Work order> Quote the passage of the optimization lemma excerpt word for word, starting with "Now we can establish" and going on through "much more involved.".

Document excerpt>
=======
Then, for any \(k\in {\mathbb {N}}\) and \(i=1,2\), we have

  1. (i)

    \(\Vert x_i^k-y_i^k\Vert ^2=2(\alpha _i^k)^2\Delta _i^k\),

  2. (ii)

    \(\Vert x_i^k-z_i^k\Vert ^2=2(\beta _i^k)^2\Delta _i^k\),

  3. (iii)

    \(\Vert x_i^{k+1}-y_i^k\Vert ^2\ge 2(1-\alpha _i^k \Delta _i^{k+1}+2\alpha _i^k)(\alpha _i^k-1)\Delta _i^k\).

The second auxiliary lemma can be proven analogously to [36, Lemma 3.2].

Lemma 5.3

Let \(\psi =\sigma +h\), where \(h:{\mathbb {R}}^d\rightarrow {\mathbb {R}}\) is a continuously differentiable function with \(L_h\)-Lipschitz continuous gradient, and \(\sigma :{\mathbb {R}}^d\rightarrow (-\infty ,\infty ]\) is proper and lower semicontinuous with \(\inf _{{\mathbb {R}}^d}\sigma >-\infty \). Then it holds for any \(u,v,w\in {\mathbb {R}}^d\) and any \(u^+\in {\mathbb {R}}^d\) defined by

$$\begin{aligned} u^+\in \mathrm {prox}_t^\sigma (v-\tfrac{1}{t} {{\tilde{\nabla }}} h(w)),\quad t>0 \end{aligned}$$

that

$$\begin{aligned} \psi (u^+)\le & {} \psi (u)+\langle u^+-u,\nabla h(u)-{{\tilde{\nabla }}} h(w)\rangle + \frac{L_h}{2}^2 \Vert u - u^+\Vert ^2\\&+\frac{t}{2}\Vert u-v\Vert ^2-\frac{t}{2}\Vert u^+-v\Vert ^2. \end{aligned}$$

Now we can establish a result on the expectation of squared subsequent iterates. Note that equivalent results were shown for PALM, iPALM and SPRING. Here we use a function \(\Psi \), which not only contains the current function value, but also the distance of the iterates to the previous ones. A similar idea was used in the convergence proof of iPALM [36]. Nevertheless, incorporating the stochastic gradient estimator here makes the proof much more involved.
=======
Given data>

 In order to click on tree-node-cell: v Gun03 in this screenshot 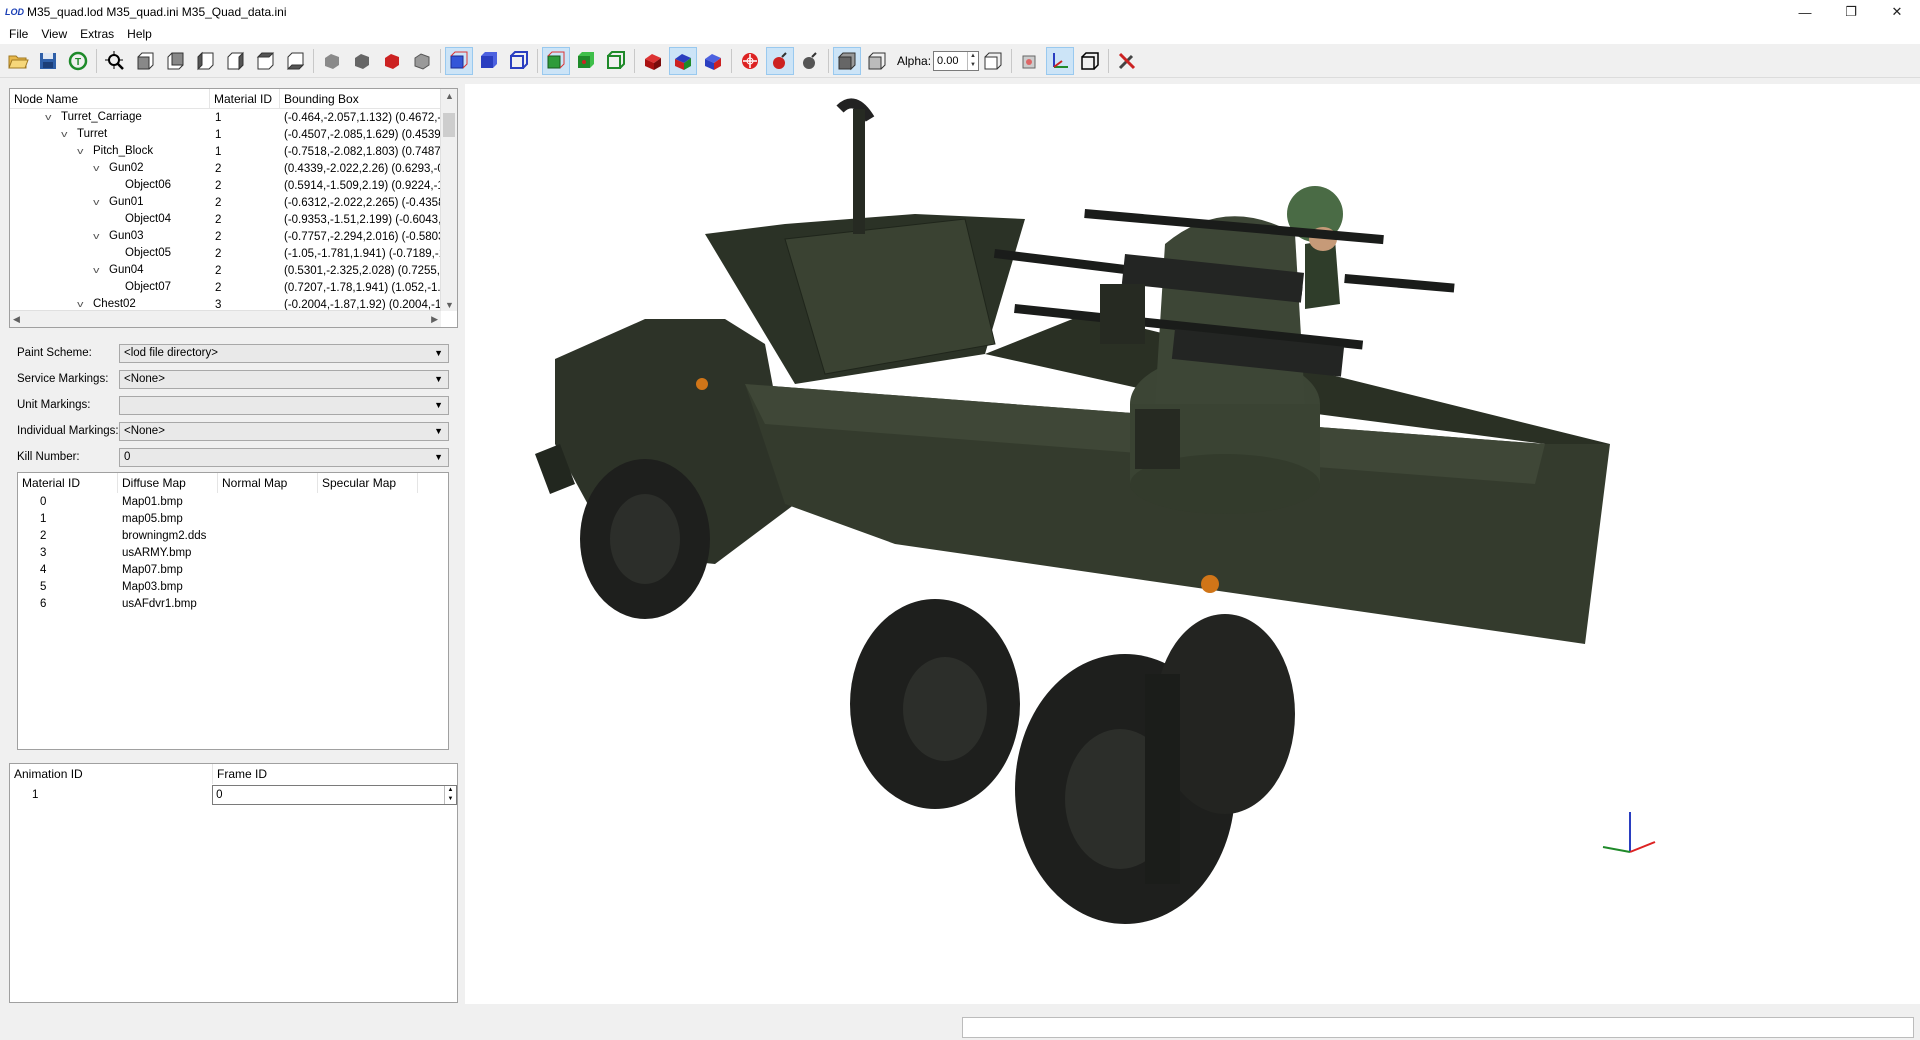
=======
Result>
Now we can establish a result on the expectation of squared subsequent iterates. Note that equivalent results were shown for PALM, iPALM and SPRING. Here we use a function \(\Psi \), which not only contains the current function value, but also the distance of the iterates to the previous ones. A similar idea was used in the convergence proof of iPALM [36]. Nevertheless, incorporating the stochastic gradient estimator here makes the proof much more involved.